[Exercise aim]
In the parser fidelity report below, reproduce word for word the passage that begins with "Results (11,921 staged" and ends after "across 8B35/8B36 (collision)".

[Reading text]
Two distinct questions, two answers:

  1. Is the parser faithful to the .DAT record it reads? YES — 0 genuine parse faults across 11,239 comparable records. Every value the importer stores is byte-exact; no misreads, no mis-segmentation.
  2. Does each DB row faithfully reproduce the unit's final test sheet? NOT always. The DB is one-row-per-serial, and for units re-tested on the same calendar date the conflict rule (strictly-greater date) freezes on an arbitrary same-day run instead of the latest. Whole-source sweep: 311 (serial,date) groups where the DB holds a non-latest same-day run (see SAMEDAY-RETEST-EXPOSURE-2026-06-17.txt). This is a data-model / conflict-rule defect, not a parser fault — fix proposed in CONFLICT-RULE-FIX-PROPOSAL-2026-06-17.md.

The remaining staged-sample "mismatches" were explained by legitimate later-date retests (latest-wins working), reused generic serials, VAS format, or legacy out-of-scope units.

Method

Compared each staged original .TXT (the DOS-station ground truth, written before ingestion) against the DB record's raw_data (parsed from the .DAT). The cross-check keyed on scale-invariant data:

  • Error (%) — dimensionless, identical in .DAT and .TXT for every family (immune to mV scaling and current-output V→mA conversion). The primary fidelity signal.
  • Stim setpoints (scale-aware) — used to confirm the same unit/test when error values differed (retest vs wrong-record).
  • Serial (with hex-prefix decode), model (SCM-prefix normalized), date.

Results (11,921 staged files with an SN)

Outcome Count Meaning
Consistent (SN+model+date+5×error%) 11,226 Faithful parse, confirmed
Retest — DB date newer than .TXT 35 ON-CONFLICT updated DB to a later test (expected)
Retest — same date, stim matches, run differs 42 FAITHFULNESS VIOLATION — unit tested 2+ times same day; DB froze on a non-latest run (strictly-greater-date rule). Staged subset of the 311 whole-source cases.
VAS/single-point format 5 No 5-row accuracy block (SCMVAS) — not comparable by this method
Serial collision (generic SN, diff family) 2 1-1/1-2 reused across products; unique-on-serial keeps one
Genuine parse fault 0
Model variant mismatch (same family) 2 A819-1/A821-2 — reused serial across 8B35/8B36 (collision)
DB older than .TXT 1 A821-1 — same collision pair
Accuracy-row-count diff 0

Why the "genuine" bucket collapsed to 0

The last 16 suspects were all SCM5B37K-1530 (K-thermocouple). Their stim values matched the same 5 nominal setpoints (-50/112.5/275/437.5/600 °C) but differed by ~0.06 °C run-to-run — because the thermocouple input is a measured analog value, not an exact setpoint. A scale+relative stim tolerance correctly classifies them as same-day retests. A real segmentation fault would show a different setpoint structure; none did.

[Data shown]
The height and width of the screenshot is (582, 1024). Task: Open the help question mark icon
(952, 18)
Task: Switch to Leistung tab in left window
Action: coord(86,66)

[Problem solution]
Results (11,921 staged files with an SN)

Outcome Count Meaning
Consistent (SN+model+date+5×error%) 11,226 Faithful parse, confirmed
Retest — DB date newer than .TXT 35 ON-CONFLICT updated DB to a later test (expected)
Retest — same date, stim matches, run differs 42 FAITHFULNESS VIOLATION — unit tested 2+ times same day; DB froze on a non-latest run (strictly-greater-date rule). Staged subset of the 311 whole-source cases.
VAS/single-point format 5 No 5-row accuracy block (SCMVAS) — not comparable by this method
Serial collision (generic SN, diff family) 2 1-1/1-2 reused across products; unique-on-serial keeps one
Genuine parse fault 0
Model variant mismatch (same family) 2 A819-1/A821-2 — reused serial across 8B35/8B36 (collision)